About this task: Begin at the line where "Image resolution: width=342" appears and reproduce exactly every line through the end of the data below, both included, skipping pictures.

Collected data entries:
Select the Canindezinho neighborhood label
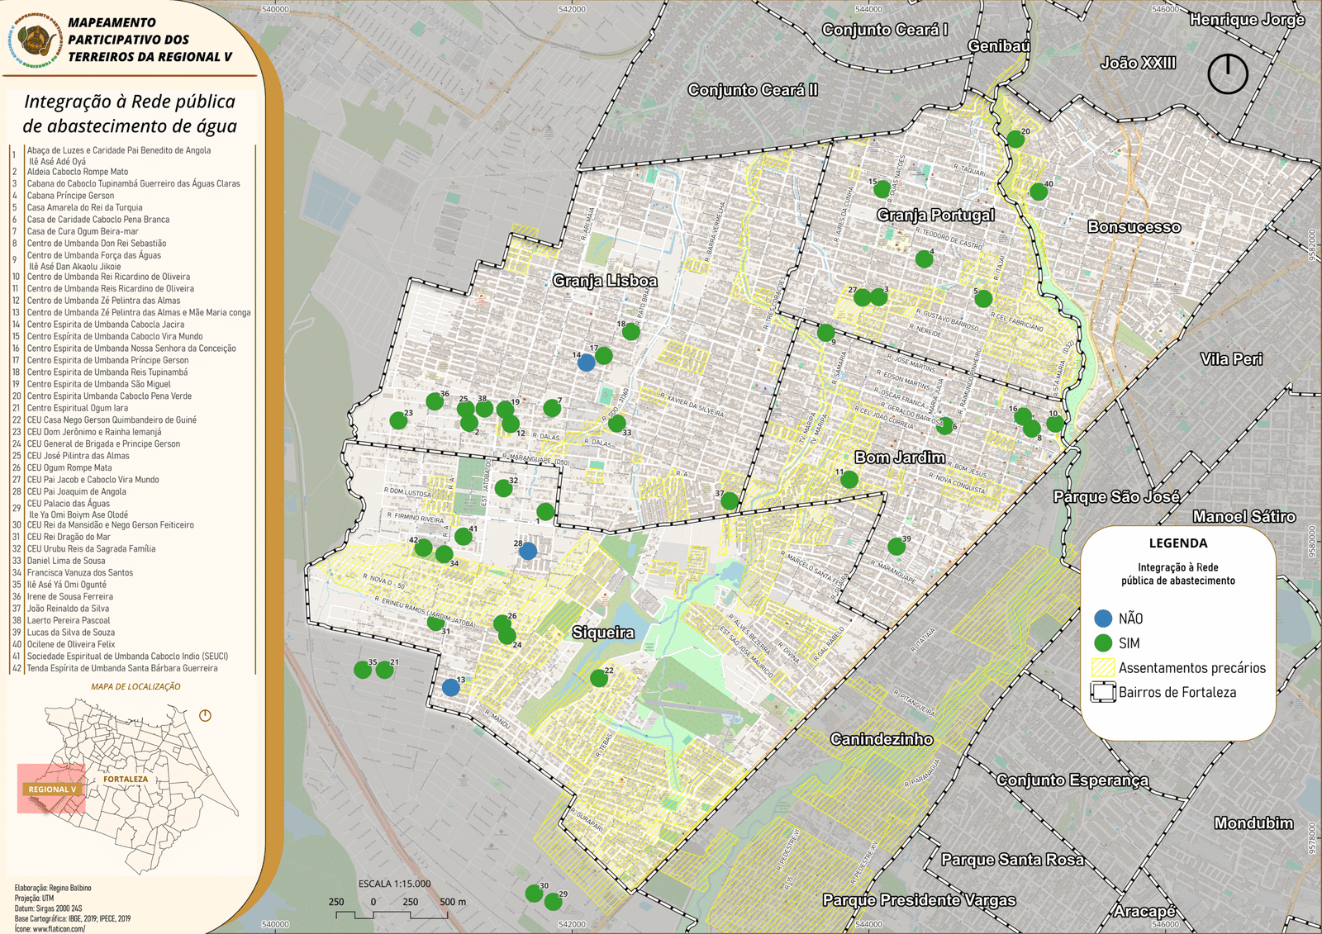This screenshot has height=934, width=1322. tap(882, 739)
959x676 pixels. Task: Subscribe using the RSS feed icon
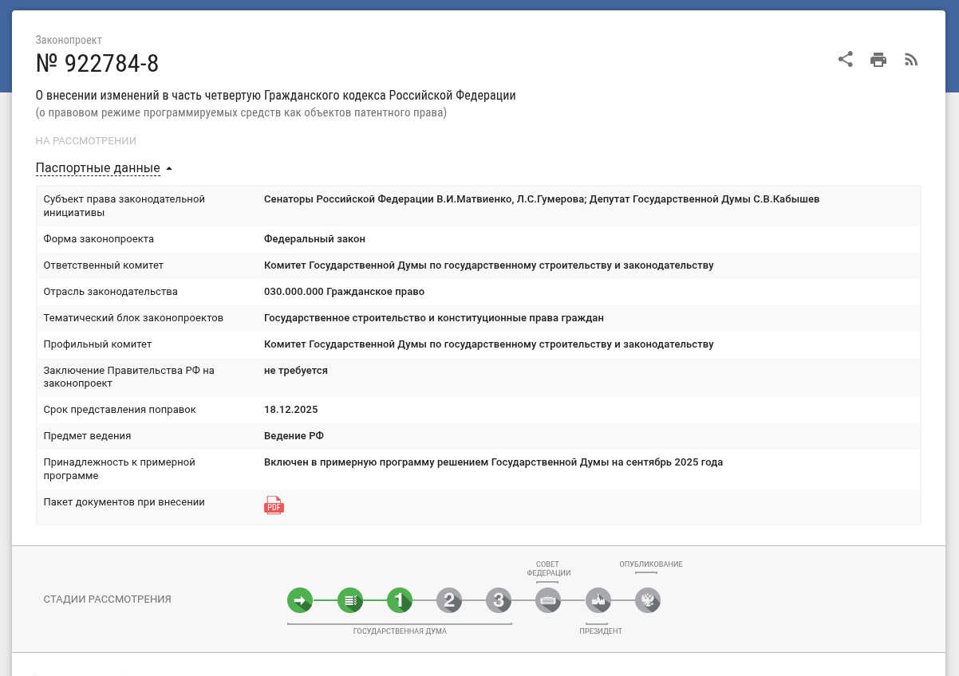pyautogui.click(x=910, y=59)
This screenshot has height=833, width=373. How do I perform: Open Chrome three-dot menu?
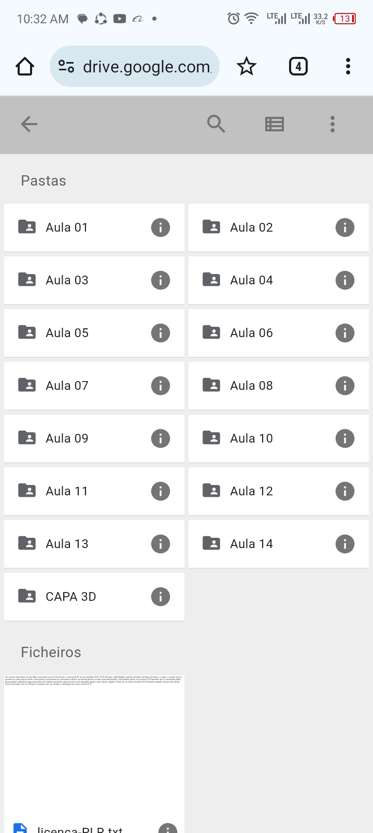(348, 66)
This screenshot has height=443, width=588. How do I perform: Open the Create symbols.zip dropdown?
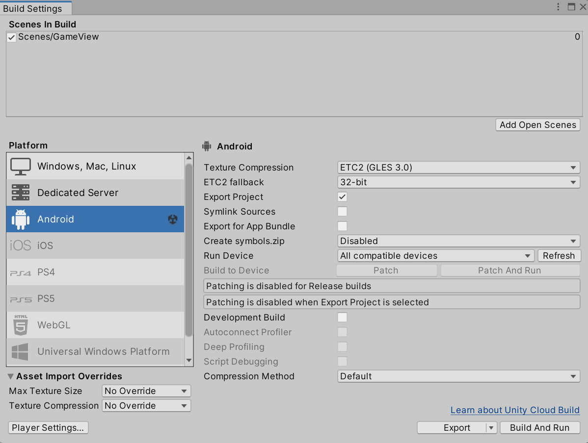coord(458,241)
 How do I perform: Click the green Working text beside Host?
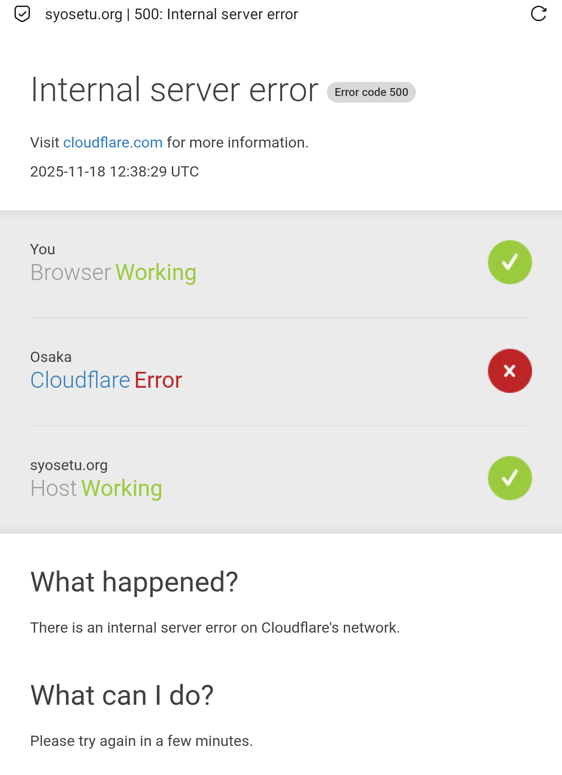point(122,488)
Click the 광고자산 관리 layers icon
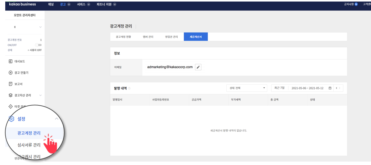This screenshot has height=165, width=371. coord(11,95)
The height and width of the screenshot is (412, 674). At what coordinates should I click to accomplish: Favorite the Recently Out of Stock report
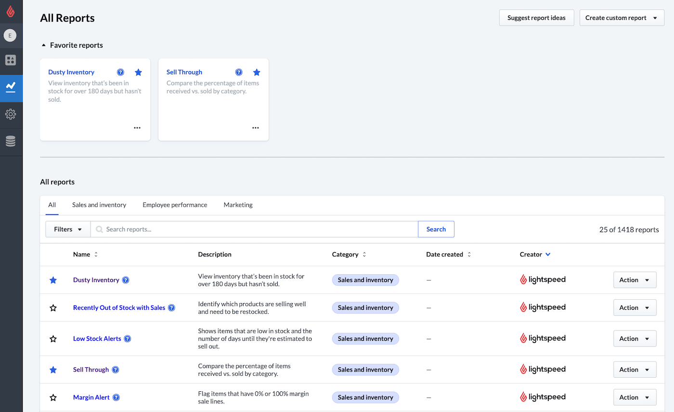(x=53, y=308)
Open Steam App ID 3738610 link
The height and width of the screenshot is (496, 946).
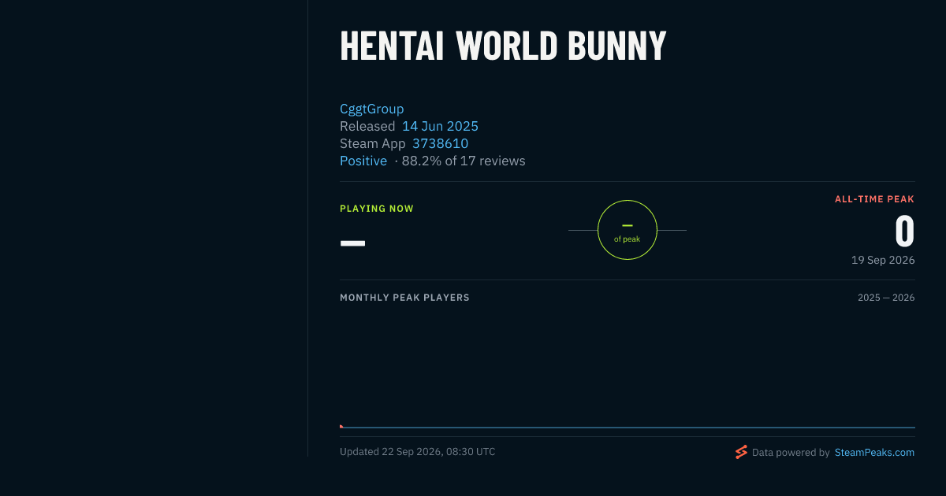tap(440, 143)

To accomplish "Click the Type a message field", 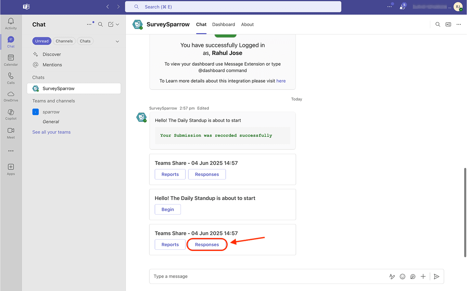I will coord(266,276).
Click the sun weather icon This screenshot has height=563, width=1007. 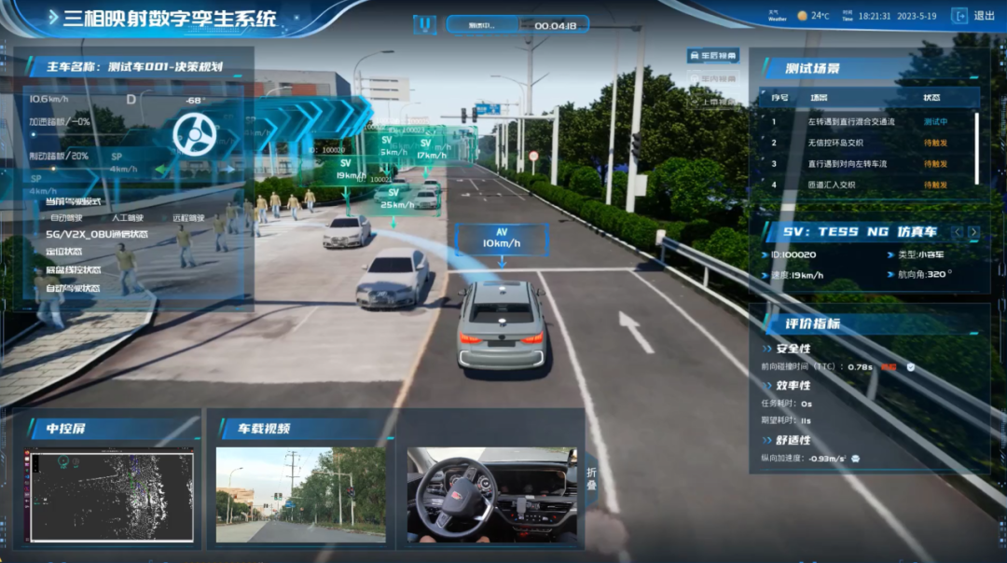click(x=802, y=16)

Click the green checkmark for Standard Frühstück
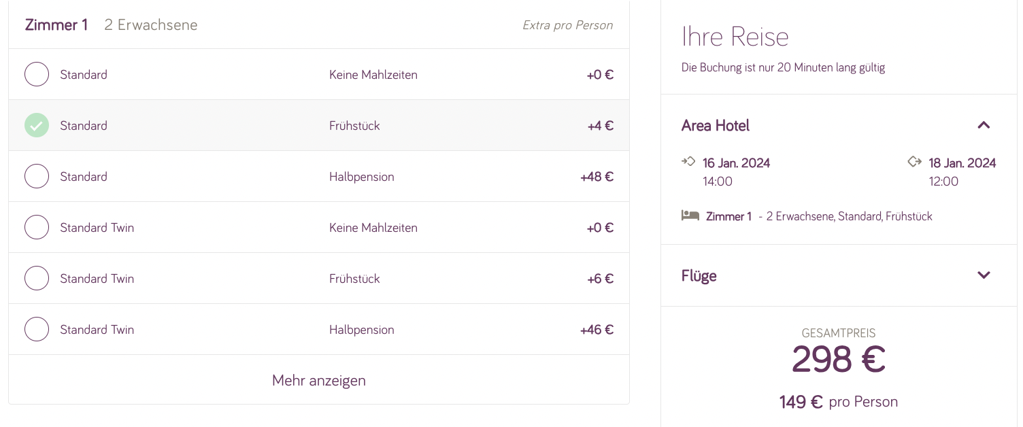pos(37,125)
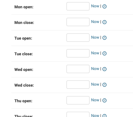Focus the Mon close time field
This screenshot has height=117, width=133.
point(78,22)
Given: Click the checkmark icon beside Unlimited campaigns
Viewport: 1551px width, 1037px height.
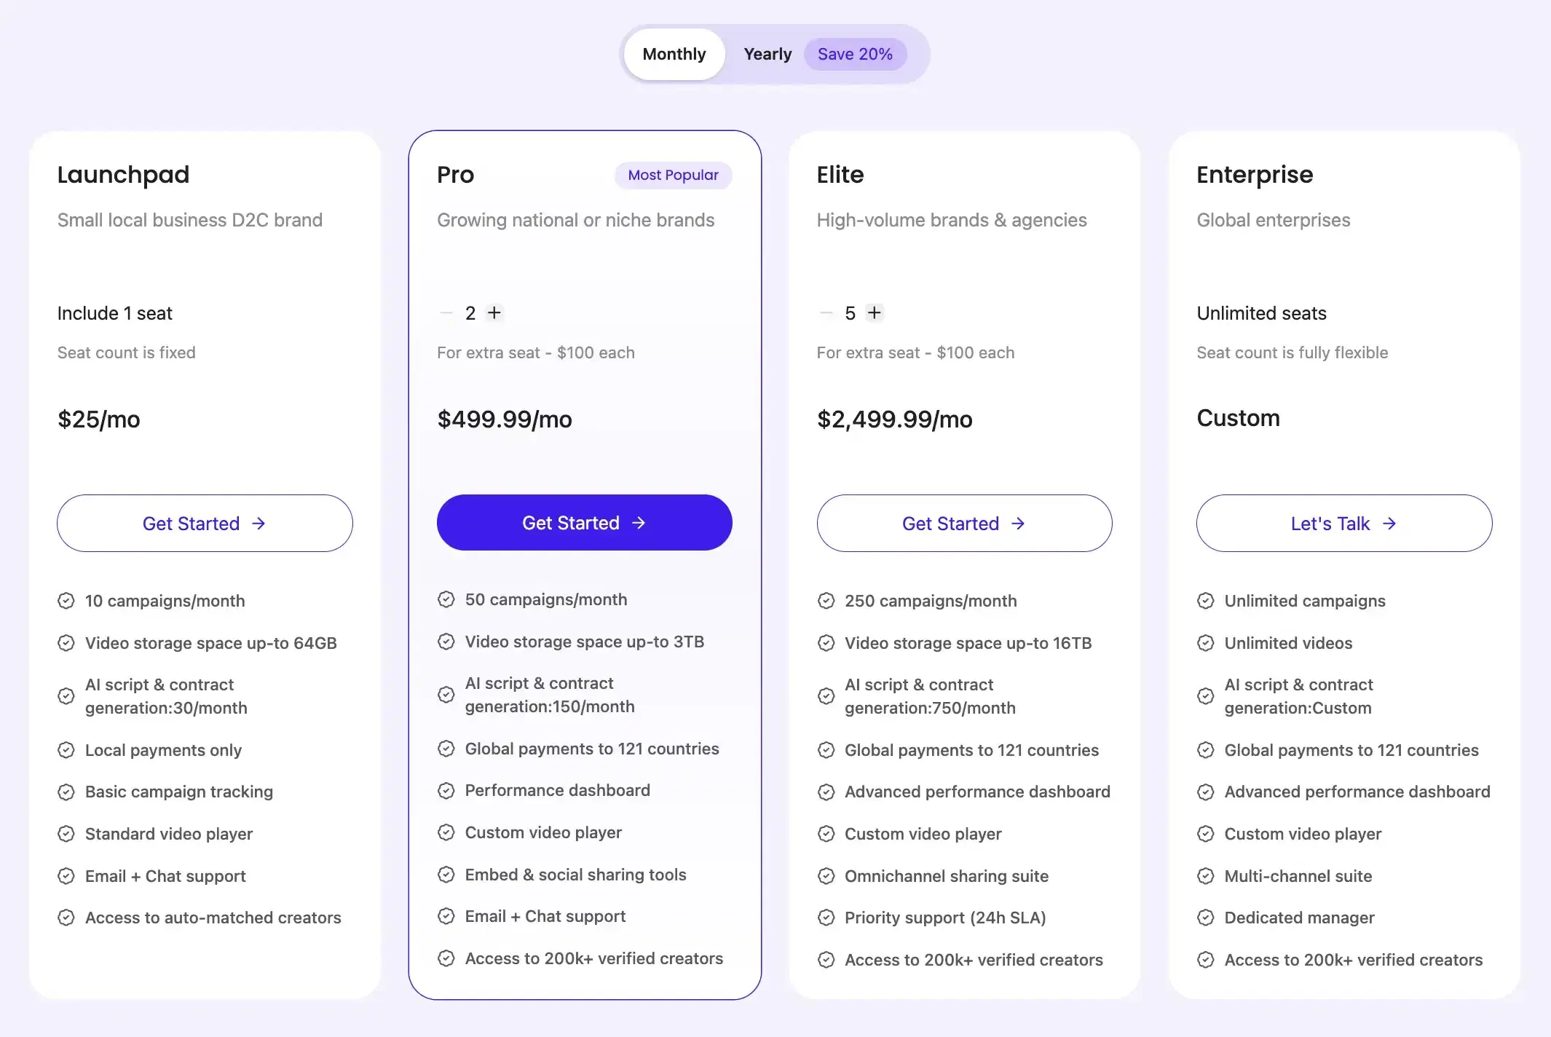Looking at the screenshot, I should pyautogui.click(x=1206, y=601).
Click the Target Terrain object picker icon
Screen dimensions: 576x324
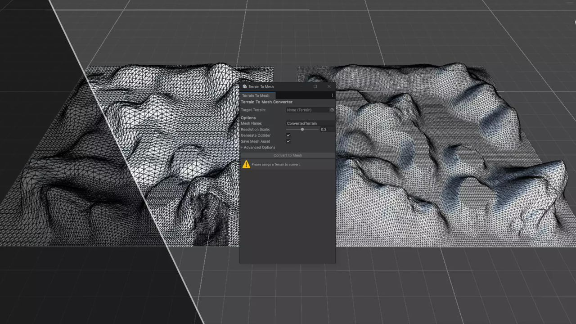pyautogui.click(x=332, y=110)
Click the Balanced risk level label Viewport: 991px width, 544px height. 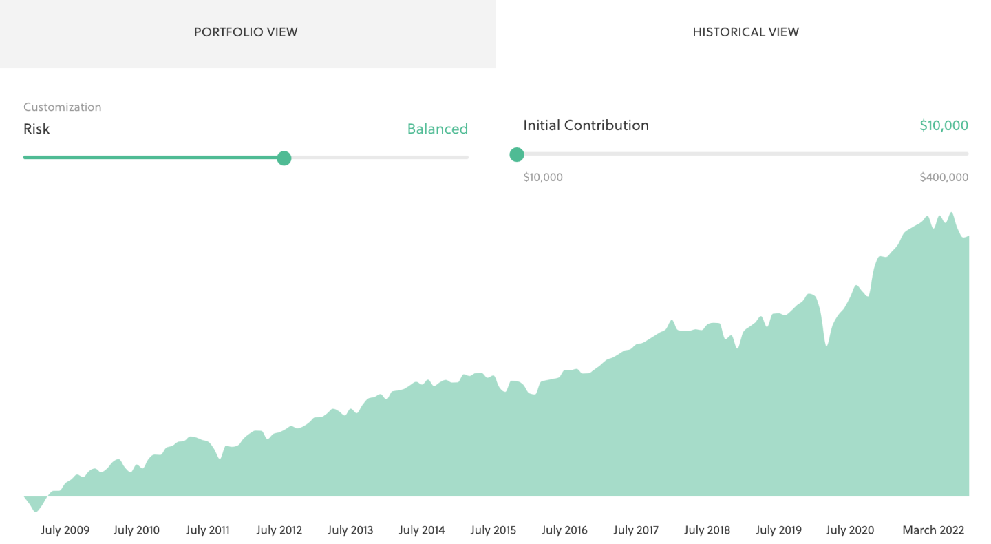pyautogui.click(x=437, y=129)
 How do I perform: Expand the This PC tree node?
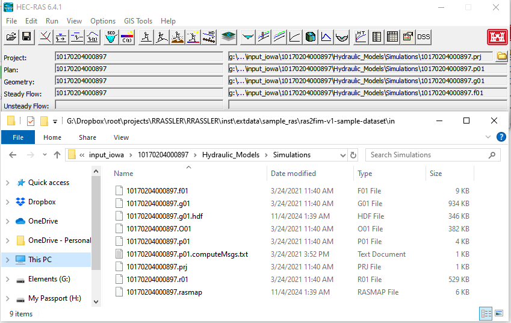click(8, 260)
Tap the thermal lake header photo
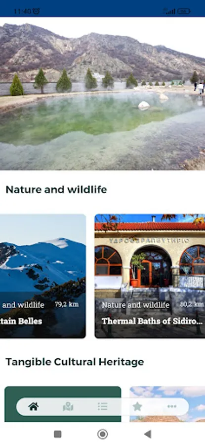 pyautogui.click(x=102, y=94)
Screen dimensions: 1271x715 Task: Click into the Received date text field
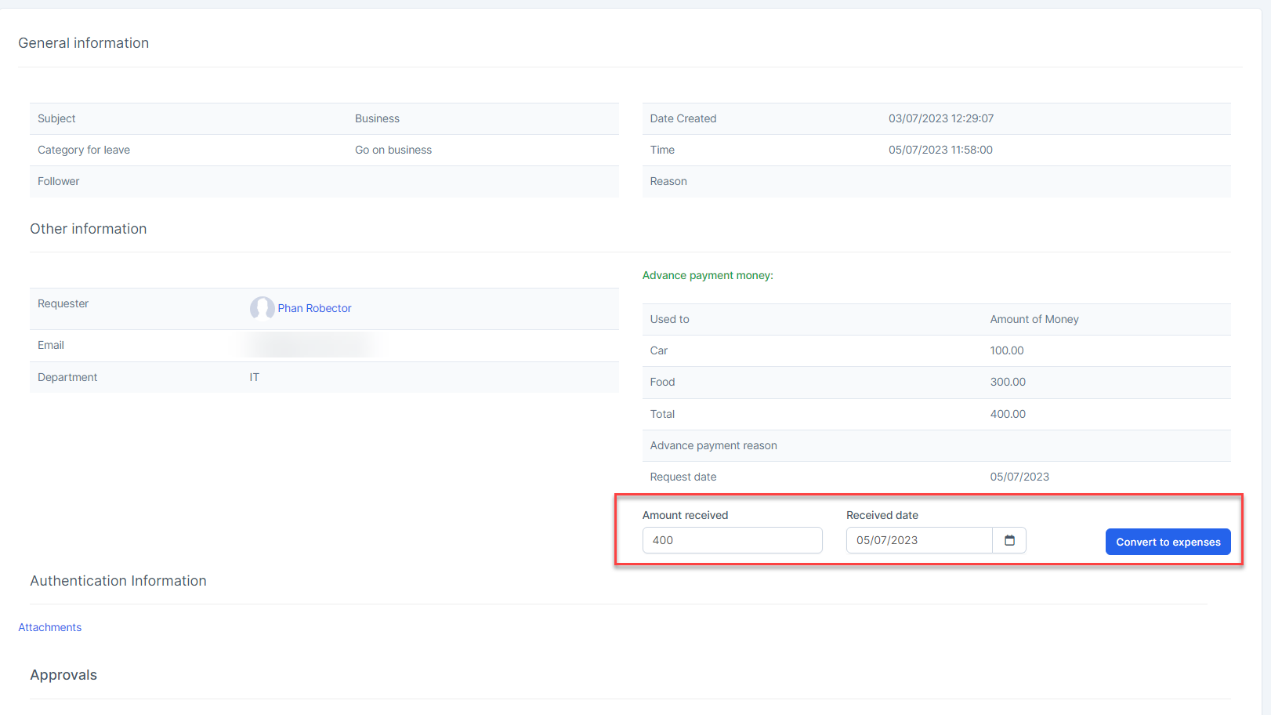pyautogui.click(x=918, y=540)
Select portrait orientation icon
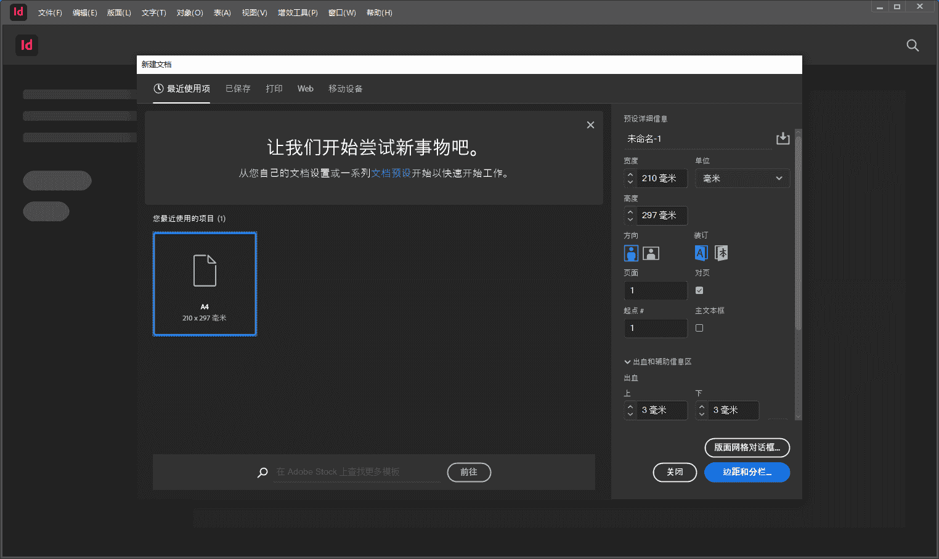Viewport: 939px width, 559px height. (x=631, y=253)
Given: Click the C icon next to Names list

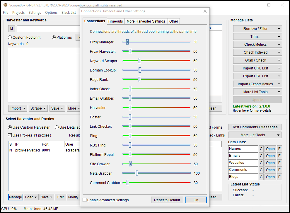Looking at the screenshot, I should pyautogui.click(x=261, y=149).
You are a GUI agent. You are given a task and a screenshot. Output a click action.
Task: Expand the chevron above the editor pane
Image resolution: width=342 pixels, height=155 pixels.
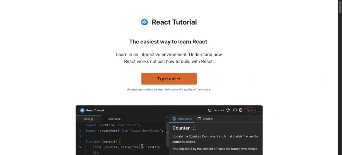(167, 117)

Completed exercise:
Image resolution: width=342 pixels, height=155 pixels.
(167, 117)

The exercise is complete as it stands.